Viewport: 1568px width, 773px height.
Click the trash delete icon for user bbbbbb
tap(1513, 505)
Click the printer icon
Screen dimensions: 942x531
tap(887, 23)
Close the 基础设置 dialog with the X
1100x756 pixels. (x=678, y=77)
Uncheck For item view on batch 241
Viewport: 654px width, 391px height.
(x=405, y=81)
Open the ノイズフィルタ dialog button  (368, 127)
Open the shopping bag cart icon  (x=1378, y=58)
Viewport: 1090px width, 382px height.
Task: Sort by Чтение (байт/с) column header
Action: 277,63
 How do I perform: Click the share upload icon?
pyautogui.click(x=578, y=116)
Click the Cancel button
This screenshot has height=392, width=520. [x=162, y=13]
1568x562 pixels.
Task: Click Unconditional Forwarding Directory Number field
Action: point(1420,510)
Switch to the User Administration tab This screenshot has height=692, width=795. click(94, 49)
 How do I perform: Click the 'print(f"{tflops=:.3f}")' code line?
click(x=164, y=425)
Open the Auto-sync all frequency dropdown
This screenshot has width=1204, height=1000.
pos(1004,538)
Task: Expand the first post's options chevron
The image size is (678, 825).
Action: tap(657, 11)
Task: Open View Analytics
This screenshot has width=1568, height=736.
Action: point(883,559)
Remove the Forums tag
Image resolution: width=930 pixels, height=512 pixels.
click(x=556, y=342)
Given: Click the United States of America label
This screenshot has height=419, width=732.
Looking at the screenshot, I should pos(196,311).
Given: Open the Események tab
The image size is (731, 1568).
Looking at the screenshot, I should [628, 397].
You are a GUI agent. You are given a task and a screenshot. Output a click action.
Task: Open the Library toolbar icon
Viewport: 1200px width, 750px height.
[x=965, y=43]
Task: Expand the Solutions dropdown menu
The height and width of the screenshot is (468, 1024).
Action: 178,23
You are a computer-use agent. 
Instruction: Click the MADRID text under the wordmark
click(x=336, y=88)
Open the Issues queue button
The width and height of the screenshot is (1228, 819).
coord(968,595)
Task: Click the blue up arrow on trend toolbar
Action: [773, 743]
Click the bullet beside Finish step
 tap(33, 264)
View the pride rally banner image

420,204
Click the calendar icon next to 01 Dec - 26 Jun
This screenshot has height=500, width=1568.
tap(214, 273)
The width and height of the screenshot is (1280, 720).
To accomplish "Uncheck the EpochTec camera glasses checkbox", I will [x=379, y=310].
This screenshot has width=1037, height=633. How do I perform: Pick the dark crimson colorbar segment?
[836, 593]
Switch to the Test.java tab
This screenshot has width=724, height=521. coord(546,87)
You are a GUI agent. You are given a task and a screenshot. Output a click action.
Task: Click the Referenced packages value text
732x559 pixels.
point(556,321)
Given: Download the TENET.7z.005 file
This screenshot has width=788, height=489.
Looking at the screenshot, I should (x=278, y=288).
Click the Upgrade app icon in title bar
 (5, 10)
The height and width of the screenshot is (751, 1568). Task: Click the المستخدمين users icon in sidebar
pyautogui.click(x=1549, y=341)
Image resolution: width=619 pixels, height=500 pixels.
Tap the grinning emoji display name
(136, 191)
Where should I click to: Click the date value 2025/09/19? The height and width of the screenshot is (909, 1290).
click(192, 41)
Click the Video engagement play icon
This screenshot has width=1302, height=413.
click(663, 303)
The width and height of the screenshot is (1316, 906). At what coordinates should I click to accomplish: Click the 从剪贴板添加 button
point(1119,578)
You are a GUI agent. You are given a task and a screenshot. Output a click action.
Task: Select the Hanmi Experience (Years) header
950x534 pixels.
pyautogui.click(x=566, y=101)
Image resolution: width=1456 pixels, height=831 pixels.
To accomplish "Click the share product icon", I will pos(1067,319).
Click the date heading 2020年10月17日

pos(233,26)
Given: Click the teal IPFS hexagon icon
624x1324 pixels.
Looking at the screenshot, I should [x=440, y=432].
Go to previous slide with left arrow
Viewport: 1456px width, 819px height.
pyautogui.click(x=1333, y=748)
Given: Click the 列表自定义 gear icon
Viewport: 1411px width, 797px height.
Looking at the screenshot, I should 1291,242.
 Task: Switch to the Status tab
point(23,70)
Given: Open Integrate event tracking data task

_Action item_
Exactly as written, transcribe every line shown above.

_Solution to this task_
Viewport: 1568px width, 773px height.
Click the trash delete icon for user bbbbbb
tap(1513, 505)
Click the printer icon
Screen dimensions: 942x531
tap(887, 23)
Close the 基础设置 dialog with the X
1100x756 pixels. (x=678, y=77)
Uncheck For item view on batch 241
Viewport: 654px width, 391px height.
(x=405, y=81)
Open the ノイズフィルタ dialog button  (368, 127)
Open the shopping bag cart icon  (x=1378, y=58)
Viewport: 1090px width, 382px height.
Task: Sort by Чтение (байт/с) column header
Action: 277,63
 How do I perform: Click the share upload icon?
pyautogui.click(x=578, y=116)
Click the Cancel button
This screenshot has height=392, width=520. [x=162, y=13]
1568x562 pixels.
Task: Click Unconditional Forwarding Directory Number field
Action: point(1420,510)
Switch to the User Administration tab This screenshot has height=692, width=795. click(94, 49)
 How do I perform: Click the 'print(f"{tflops=:.3f}")' code line?
click(x=164, y=425)
Open the Auto-sync all frequency dropdown
This screenshot has width=1204, height=1000.
pos(1004,538)
Task: Expand the first post's options chevron
The image size is (678, 825).
Action: tap(657, 11)
Task: Open View Analytics
This screenshot has width=1568, height=736.
Action: point(883,559)
Remove the Forums tag
Image resolution: width=930 pixels, height=512 pixels.
click(x=556, y=342)
Given: Click the United States of America label
This screenshot has height=419, width=732.
Looking at the screenshot, I should pos(196,311).
Given: Open the Események tab
The image size is (731, 1568).
Looking at the screenshot, I should [628, 397].
You are a GUI agent. You are given a task and a screenshot. Output a click action.
Task: Open the Library toolbar icon
Viewport: 1200px width, 750px height.
[x=965, y=43]
Task: Expand the Solutions dropdown menu
The height and width of the screenshot is (468, 1024).
Action: 178,23
You are a computer-use agent. 
Instruction: Click the MADRID text under the wordmark
click(x=336, y=88)
Open the Issues queue button
The width and height of the screenshot is (1228, 819).
coord(968,595)
Task: Click the blue up arrow on trend toolbar
Action: [773, 743]
Click the bullet beside Finish step
 tap(33, 264)
View the pride rally banner image

420,204
Click the calendar icon next to 01 Dec - 26 Jun
This screenshot has height=500, width=1568.
tap(214, 273)
The width and height of the screenshot is (1280, 720).
To accomplish "Uncheck the EpochTec camera glasses checkbox", I will [x=379, y=310].
This screenshot has width=1037, height=633. How do I perform: Pick the dark crimson colorbar segment?
[836, 593]
Switch to the Test.java tab
This screenshot has width=724, height=521. coord(546,87)
You are a GUI agent. You are given a task and a screenshot. Output a click action.
Task: Click the Referenced packages value text
732x559 pixels.
point(556,321)
Given: Download the TENET.7z.005 file
This screenshot has width=788, height=489.
Looking at the screenshot, I should (x=278, y=288).
Click the Upgrade app icon in title bar
 (5, 10)
The height and width of the screenshot is (751, 1568). Task: Click the المستخدمين users icon in sidebar
pyautogui.click(x=1549, y=341)
Image resolution: width=619 pixels, height=500 pixels.
Tap the grinning emoji display name
(136, 191)
Where should I click to: Click the date value 2025/09/19? The height and width of the screenshot is (909, 1290).
click(192, 41)
Click the Video engagement play icon
This screenshot has width=1302, height=413.
click(663, 303)
The width and height of the screenshot is (1316, 906). At what coordinates should I click to accomplish: Click the 从剪贴板添加 button
point(1119,578)
You are a GUI agent. You are given a task and a screenshot. Output a click action.
Task: Select the Hanmi Experience (Years) header
950x534 pixels.
pyautogui.click(x=566, y=101)
Image resolution: width=1456 pixels, height=831 pixels.
To accomplish "Click the share product icon", I will pos(1067,319).
Click the date heading 2020年10月17日

pos(233,26)
Given: Click the teal IPFS hexagon icon
624x1324 pixels.
Looking at the screenshot, I should [x=440, y=432].
Go to previous slide with left arrow
Viewport: 1456px width, 819px height.
pyautogui.click(x=1333, y=748)
Given: Click the 列表自定义 gear icon
Viewport: 1411px width, 797px height.
Looking at the screenshot, I should 1291,242.
 Task: Switch to the Status tab
point(23,70)
Given: Open Integrate event tracking data task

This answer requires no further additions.